* [TASK]:
Rewrite the lines below with "interface agent" substituted for every occurrence of "GUI agent", leaving everything else unchanged.

* [RECORDED DATA]:
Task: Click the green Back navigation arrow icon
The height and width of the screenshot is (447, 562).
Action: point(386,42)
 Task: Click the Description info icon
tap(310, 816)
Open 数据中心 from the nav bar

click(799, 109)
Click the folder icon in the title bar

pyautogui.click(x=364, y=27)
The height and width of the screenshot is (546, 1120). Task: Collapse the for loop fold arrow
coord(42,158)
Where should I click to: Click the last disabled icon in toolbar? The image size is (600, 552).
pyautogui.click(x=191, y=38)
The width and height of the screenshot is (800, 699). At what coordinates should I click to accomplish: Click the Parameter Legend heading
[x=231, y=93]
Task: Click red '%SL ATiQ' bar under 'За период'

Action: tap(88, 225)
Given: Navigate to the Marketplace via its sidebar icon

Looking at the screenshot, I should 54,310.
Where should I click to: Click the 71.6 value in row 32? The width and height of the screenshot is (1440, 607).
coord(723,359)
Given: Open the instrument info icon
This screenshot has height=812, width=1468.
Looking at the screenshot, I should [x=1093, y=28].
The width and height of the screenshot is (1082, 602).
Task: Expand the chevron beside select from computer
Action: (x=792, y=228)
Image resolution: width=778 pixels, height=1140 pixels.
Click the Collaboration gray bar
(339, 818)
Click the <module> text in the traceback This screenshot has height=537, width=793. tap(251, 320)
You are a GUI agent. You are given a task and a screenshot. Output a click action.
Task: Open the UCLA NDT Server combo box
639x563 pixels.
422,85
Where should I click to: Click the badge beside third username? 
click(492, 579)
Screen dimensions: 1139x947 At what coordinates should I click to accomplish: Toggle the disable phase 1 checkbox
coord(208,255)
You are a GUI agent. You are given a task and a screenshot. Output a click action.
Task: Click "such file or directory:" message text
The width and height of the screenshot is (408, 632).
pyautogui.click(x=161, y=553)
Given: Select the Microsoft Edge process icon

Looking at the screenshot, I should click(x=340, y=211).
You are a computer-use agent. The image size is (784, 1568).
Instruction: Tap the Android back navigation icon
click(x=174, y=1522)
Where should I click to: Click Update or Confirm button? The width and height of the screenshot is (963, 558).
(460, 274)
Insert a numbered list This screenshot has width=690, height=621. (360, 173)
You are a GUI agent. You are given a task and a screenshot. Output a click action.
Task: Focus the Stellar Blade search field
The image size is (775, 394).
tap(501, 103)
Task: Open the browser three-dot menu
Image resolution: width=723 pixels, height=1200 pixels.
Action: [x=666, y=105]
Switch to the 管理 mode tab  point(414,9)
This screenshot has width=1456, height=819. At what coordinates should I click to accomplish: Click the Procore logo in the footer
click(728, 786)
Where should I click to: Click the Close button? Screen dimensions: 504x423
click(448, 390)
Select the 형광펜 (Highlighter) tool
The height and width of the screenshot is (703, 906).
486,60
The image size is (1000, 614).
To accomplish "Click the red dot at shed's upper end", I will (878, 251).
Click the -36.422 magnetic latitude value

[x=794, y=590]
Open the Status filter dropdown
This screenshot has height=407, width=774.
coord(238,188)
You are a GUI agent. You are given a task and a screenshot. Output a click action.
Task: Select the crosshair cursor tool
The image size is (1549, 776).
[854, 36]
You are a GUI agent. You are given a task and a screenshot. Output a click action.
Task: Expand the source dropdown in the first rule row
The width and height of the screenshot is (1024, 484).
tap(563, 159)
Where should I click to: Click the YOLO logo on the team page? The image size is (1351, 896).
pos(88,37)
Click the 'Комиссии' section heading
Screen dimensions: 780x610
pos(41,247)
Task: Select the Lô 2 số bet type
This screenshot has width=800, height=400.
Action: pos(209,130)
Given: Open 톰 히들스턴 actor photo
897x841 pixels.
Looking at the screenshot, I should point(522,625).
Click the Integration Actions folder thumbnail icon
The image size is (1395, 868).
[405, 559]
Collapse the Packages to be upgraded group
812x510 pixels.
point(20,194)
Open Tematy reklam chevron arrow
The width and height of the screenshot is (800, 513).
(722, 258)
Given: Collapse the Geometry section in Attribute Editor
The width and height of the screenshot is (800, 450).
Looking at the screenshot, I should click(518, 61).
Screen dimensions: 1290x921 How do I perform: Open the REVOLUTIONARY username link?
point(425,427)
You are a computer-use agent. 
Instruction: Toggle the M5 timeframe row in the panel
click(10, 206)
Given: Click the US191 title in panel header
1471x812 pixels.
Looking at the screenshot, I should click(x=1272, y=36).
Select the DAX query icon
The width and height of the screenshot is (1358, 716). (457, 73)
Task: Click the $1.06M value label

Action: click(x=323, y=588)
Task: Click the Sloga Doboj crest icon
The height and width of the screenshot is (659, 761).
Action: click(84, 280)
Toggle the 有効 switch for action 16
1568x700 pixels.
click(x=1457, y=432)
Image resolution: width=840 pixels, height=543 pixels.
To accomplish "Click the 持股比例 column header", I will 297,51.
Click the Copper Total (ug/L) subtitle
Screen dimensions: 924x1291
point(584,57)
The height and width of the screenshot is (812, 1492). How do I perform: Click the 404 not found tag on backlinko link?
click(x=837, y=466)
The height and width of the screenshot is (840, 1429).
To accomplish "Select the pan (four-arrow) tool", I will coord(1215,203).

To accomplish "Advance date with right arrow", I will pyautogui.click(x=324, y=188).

* [OUTPUT FOR THIS EXERCISE]:
Task: Click the green Back navigation arrow icon
The height and width of the screenshot is (447, 562).
Action: point(386,42)
 Task: Click the Description info icon
tap(310, 816)
Open 数据中心 from the nav bar

click(799, 109)
Click the folder icon in the title bar

pyautogui.click(x=364, y=27)
The height and width of the screenshot is (546, 1120). Task: Collapse the for loop fold arrow
coord(42,158)
Where should I click to: Click the last disabled icon in toolbar? The image size is (600, 552).
pyautogui.click(x=191, y=38)
The width and height of the screenshot is (800, 699). At what coordinates should I click to accomplish: Click the Parameter Legend heading
[x=231, y=93]
Task: Click red '%SL ATiQ' bar under 'За период'

Action: tap(88, 225)
Given: Navigate to the Marketplace via its sidebar icon

Looking at the screenshot, I should 54,310.
Where should I click to: Click the 71.6 value in row 32? The width and height of the screenshot is (1440, 607).
coord(723,359)
Given: Open the instrument info icon
This screenshot has height=812, width=1468.
Looking at the screenshot, I should [x=1093, y=28].
The width and height of the screenshot is (1082, 602).
Task: Expand the chevron beside select from computer
Action: (x=792, y=228)
Image resolution: width=778 pixels, height=1140 pixels.
Click the Collaboration gray bar
(339, 818)
Click the <module> text in the traceback This screenshot has height=537, width=793. tap(251, 320)
You are a interface agent. You are given a task and a screenshot. Output a click action.
Task: Open the UCLA NDT Server combo box
639x563 pixels.
422,85
Where should I click to: Click the badge beside third username? 
click(492, 579)
Screen dimensions: 1139x947 At what coordinates should I click to accomplish: Toggle the disable phase 1 checkbox
coord(208,255)
You are a interface agent. You are given a task and a screenshot. Output a click action.
Task: Click "such file or directory:" message text
The width and height of the screenshot is (408, 632).
pyautogui.click(x=161, y=553)
Given: Select the Microsoft Edge process icon

Looking at the screenshot, I should click(x=340, y=211).
You are a computer-use agent. The image size is (784, 1568).
Instruction: Tap the Android back navigation icon
click(x=174, y=1522)
Where should I click to: Click Update or Confirm button? The width and height of the screenshot is (963, 558).
(460, 274)
Insert a numbered list This screenshot has width=690, height=621. (360, 173)
You are a interface agent. You are given a task and a screenshot. Output a click action.
Task: Focus the Stellar Blade search field
The image size is (775, 394).
tap(501, 103)
Task: Open the browser three-dot menu
Image resolution: width=723 pixels, height=1200 pixels.
Action: [x=666, y=105]
Switch to the 管理 mode tab  point(414,9)
This screenshot has width=1456, height=819. At what coordinates should I click to accomplish: Click the Procore logo in the footer
click(728, 786)
Where should I click to: Click the Close button? Screen dimensions: 504x423
click(448, 390)
Select the 형광펜 (Highlighter) tool
The height and width of the screenshot is (703, 906).
486,60
The image size is (1000, 614).
To accomplish "Click the red dot at shed's upper end", I will (878, 251).
Click the -36.422 magnetic latitude value

[x=794, y=590]
Open the Status filter dropdown
This screenshot has height=407, width=774.
coord(238,188)
You are a interface agent. You are given a task and a screenshot. Output a click action.
Task: Select the crosshair cursor tool
The image size is (1549, 776).
[854, 36]
You are a interface agent. You are given a task and a screenshot. Output a click action.
Task: Expand the source dropdown in the first rule row
The width and height of the screenshot is (1024, 484).
tap(563, 159)
Where should I click to: Click the YOLO logo on the team page? The image size is (1351, 896).
pos(88,37)
Click the 'Комиссии' section heading
Screen dimensions: 780x610
pos(41,247)
Task: Select the Lô 2 số bet type
This screenshot has width=800, height=400.
Action: pos(209,130)
Given: Open 톰 히들스턴 actor photo
897x841 pixels.
Looking at the screenshot, I should point(522,625).
Click the Integration Actions folder thumbnail icon
The image size is (1395, 868).
[405, 559]
Collapse the Packages to be upgraded group
812x510 pixels.
point(20,194)
Open Tematy reklam chevron arrow
The width and height of the screenshot is (800, 513).
(722, 258)
Given: Collapse the Geometry section in Attribute Editor
The width and height of the screenshot is (800, 450).
Looking at the screenshot, I should click(518, 61).
Screen dimensions: 1290x921 How do I perform: Open the REVOLUTIONARY username link?
point(425,427)
You are a computer-use agent. 
Instruction: Toggle the M5 timeframe row in the panel
click(10, 206)
Given: Click the US191 title in panel header
1471x812 pixels.
Looking at the screenshot, I should click(x=1272, y=36).
Select the DAX query icon
The width and height of the screenshot is (1358, 716). (457, 73)
Task: Click the $1.06M value label

Action: click(x=323, y=588)
Task: Click the Sloga Doboj crest icon
The height and width of the screenshot is (659, 761).
Action: click(84, 280)
Toggle the 有効 switch for action 16
1568x700 pixels.
click(x=1457, y=432)
Image resolution: width=840 pixels, height=543 pixels.
To accomplish "Click the 持股比例 column header", I will 297,51.
Click the Copper Total (ug/L) subtitle
Screen dimensions: 924x1291
point(584,57)
The height and width of the screenshot is (812, 1492). How do I perform: Click the 404 not found tag on backlinko link?
click(x=837, y=466)
The height and width of the screenshot is (840, 1429).
To accomplish "Select the pan (four-arrow) tool", I will coord(1215,203).

To accomplish "Advance date with right arrow", I will pyautogui.click(x=324, y=188).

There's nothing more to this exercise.